Changes to retirement benefits cause for concern among Cass County employees

Published 2:34 pm Friday, September 17, 2021

CASSOPOLIS — Changes to retirement benefits for Cass County employees have been the trending topic at county meetings in recent weeks.

Cass County Administrator Jeff Carmen and the board of commissioners have been working toward a solution that benefits everyone involved.

“Cass County is fortunate to have a group of dedicated employees across everything that affects everyone’s life,” Carmen said. “From medical care, the nursing facility, the obvious law enforcement to the people who handle births, deaths, marriages, divorces and everything in between. We’re proud of our employees, and they are dedicated.”

According to Carmen, the county is transitioning from a defined benefit plan — a plan that provides a specified payment amount in retirement — to a defined-contribution plan — which allows employees and employers, if they choose, to contribute and invest funds over time to save for retirement.

With defined benefit plans, employees have little control over the funds until they are received in retirement, and the employer takes responsibility for both the investment and distribution of funds to the retired employee.

The plan stands in contrast to defined contribution plans, where the employer has no obligation toward the account’s performance after the funds are deposited. Defined contribution plans, the most common of which is a 401(k), require little work, are low risk to the employer, and cost less to administer. The employees are responsible for making the contributions and choosing investments offered by the plan.

“The [defined benefit plan] is pretty much an old model that doesn’t exist anymore in the private sector and increasingly in the public sector,” he said. “[Defined contribution plans] are replacing that model.”

Carmen believes that the DCP will give Cass County employees increased financial flexibility.

“[The DCP] will give more control to the employees, allow them to accumulate more funds, be in charge of it and work with financial investors to plan for the future,” he said. “If you come to work for the county, both yourself and the county contribute money to your plan, and you decide to leave before you vested, we’re advocating plans that would allow you to transport that money and keep it, not keep it from you.”

Carmen said the county is currently in negotiations with two labor unions and has had four union agreements ratified by the professional union agents, the local members and the Board of commissioners.

“It’s a work in progress,” Carmen said. “We are not adversaries. We are absolutely not trying to take anything away, and we do not view negotiations as ‘someone has to win and someone has to lose.’ We want everyone to win, and we have made great investments in technology that would help in law enforcement and country operations.”

The county hopes the new agreements will help eliminate the unfunded accrued liability — debts that do not have the necessary funding — in its retirement system.
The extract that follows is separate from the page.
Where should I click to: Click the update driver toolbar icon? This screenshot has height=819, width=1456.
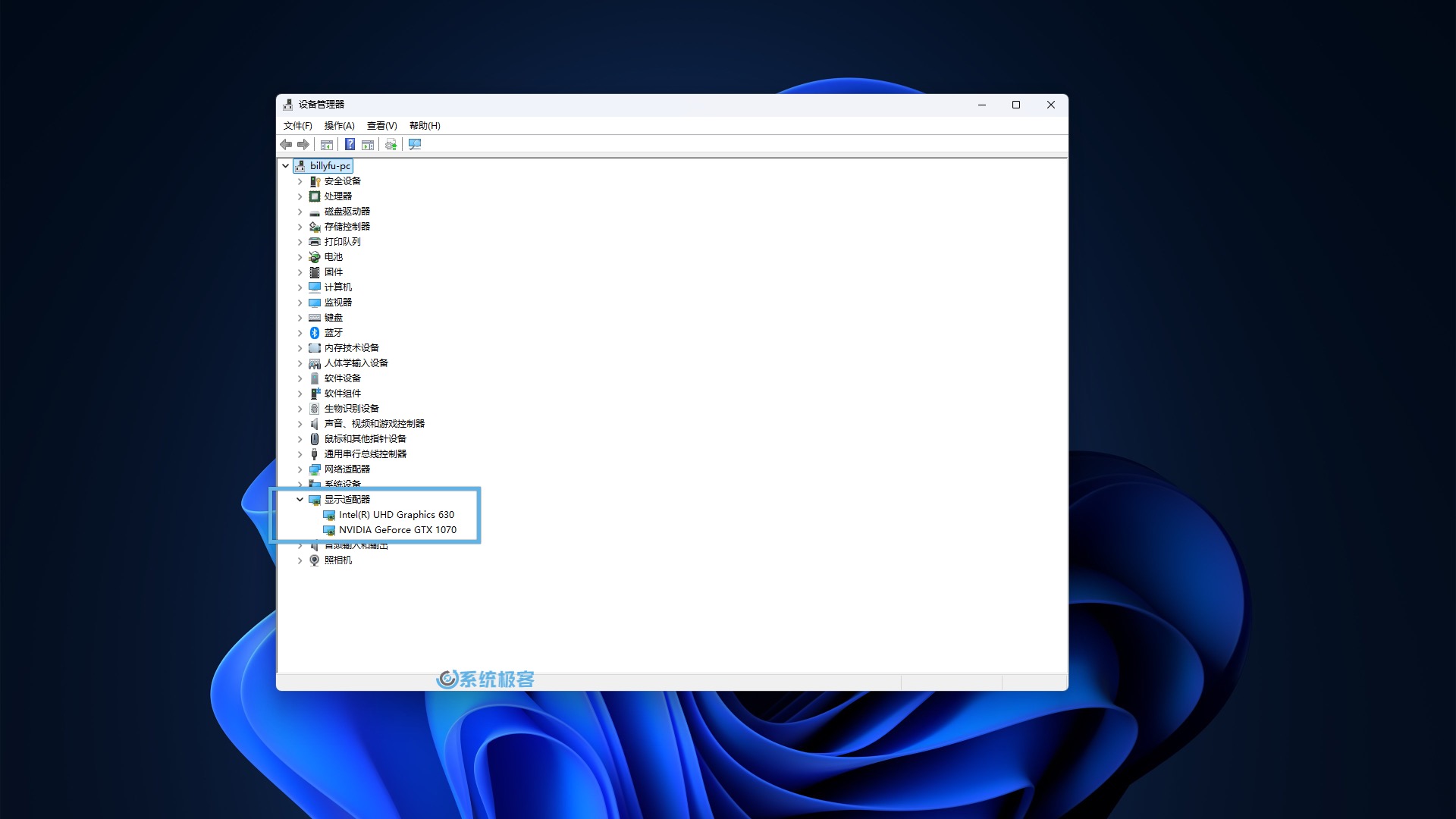click(x=390, y=144)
According to county MERS documents, Cass County has experienced a 27-year increase in unfunded liability totaling more than $12.5 million.
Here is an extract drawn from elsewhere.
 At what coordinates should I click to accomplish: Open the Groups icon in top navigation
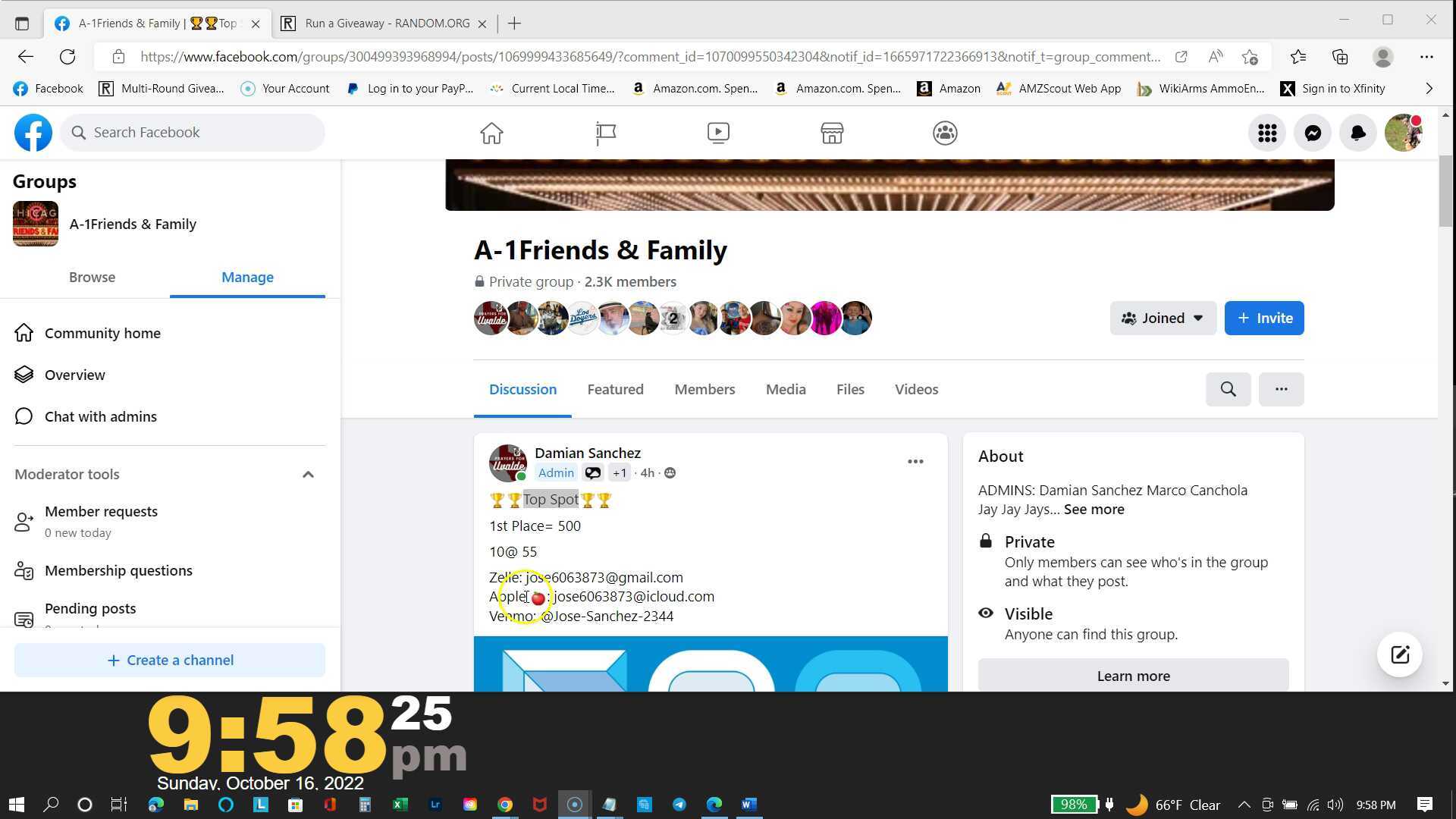tap(945, 133)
According to Carmen, despite implementing a state-authorized formula two years ago designed to eliminate the deficit in 20 years, the county’s unfunded liability has increased during that time.

“One of the plans the county currently has, has been escalating in costs substantially and has a very high unfunded liability,” he said. “Even when the county has contributed what we’re told to contribute, the debt keeps rising. By adjusting how we fund and what the long-term implications are, we can actually reduce that debt burden. By reducing that debt burden, we end up with more money to enrich benefits. We are actively working to manage that debt and provide much more flexibility for employees and the options that they have to choose for retirement.”
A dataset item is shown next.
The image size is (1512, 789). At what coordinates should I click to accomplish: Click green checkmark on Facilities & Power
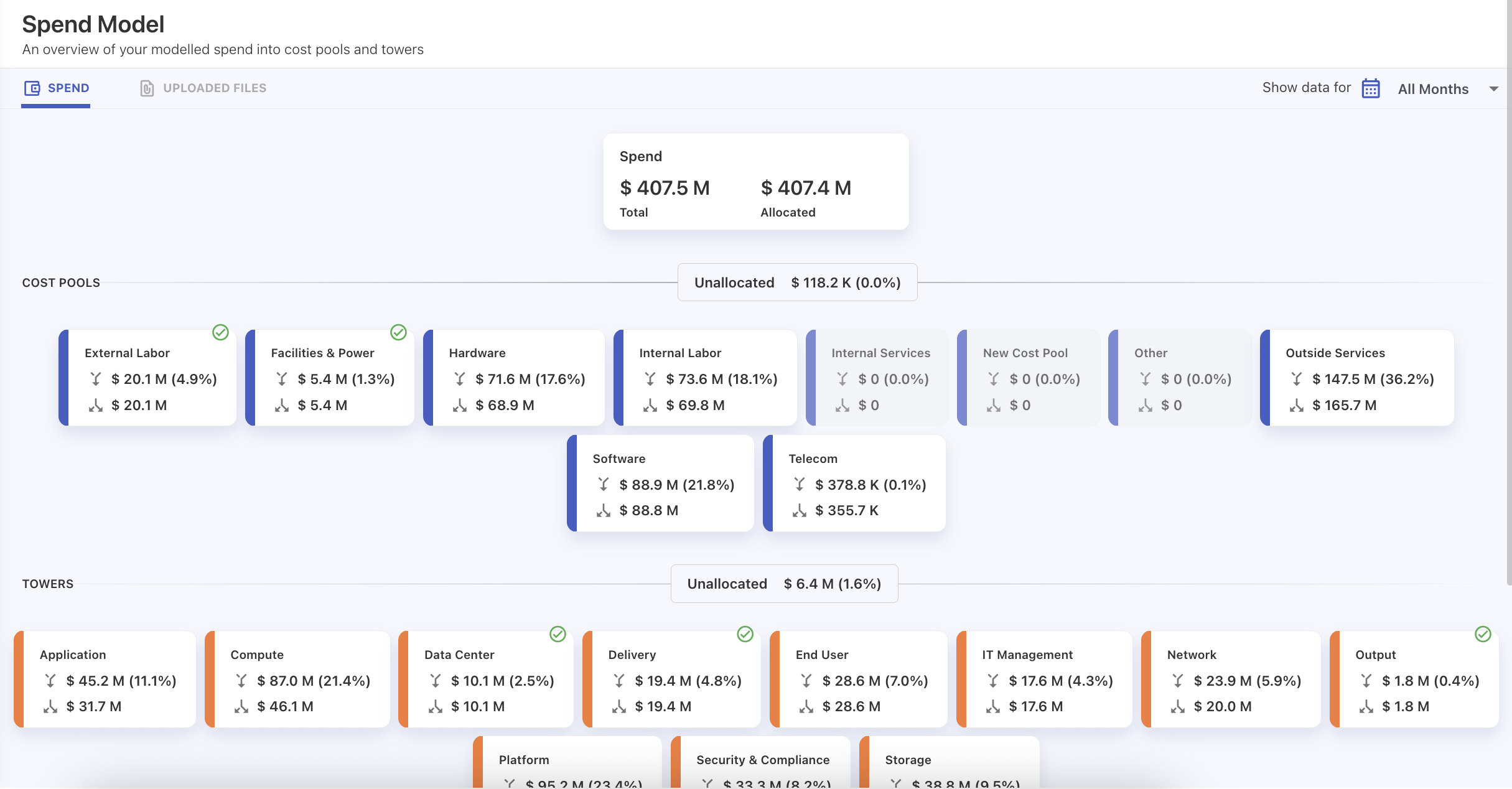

“We are proud of our employees and are trying to make sure they are competitively compensated with benefits.”

Cass County employees and community members had a chance to voice their opinions regarding benefits changes during Thursday’s board of commissioners meeting.

“I have been a police officer for 20 years, 12 of which with the Cass County Sheriff’s Office,” said MaKenzie Kreiner of the CCSO. “I think it is a shame that the county administration wants to take my [Municipal Employees’ Retirement System] away from me. Why? Because they don’t care. … It is an absolute shame and a slap in the face to think I would accept a lesser retirement plan than what I have now when I put my life, heart and soul into serving and protecting Cass County.”

“I’ve never witnessed such determination from administration to destroy their employees, and police that are terrified of what their future may hold,” said resident Beth Pompey during public comment. “Can Cass County really afford to have all of its employees leave? There are better options that need to be considered and discussed.”

Carmen understands the gravity of the situation and believes that the county is moving forward with the best interests of the employees in mind.

“Change is difficult,” Carmen said. “At the same time, we are trying to provide maximum benefits and an accumulation of wealth for employees. We recognize that being a public employee is not exactly easy these days, but public employees have benefits and compensation packages that are typically beyond the communities that they serve. The county has to live within its means the same way houses and businesses do.

“The county has a pretty fixed routine and the only increases comes as a result of the tax base growing. We are dealing with the limitations of that while also having a desire to have a very competitive total compensation package for our employees because we want to be able to hire competitively and want to be able to hire the best and attract the best.”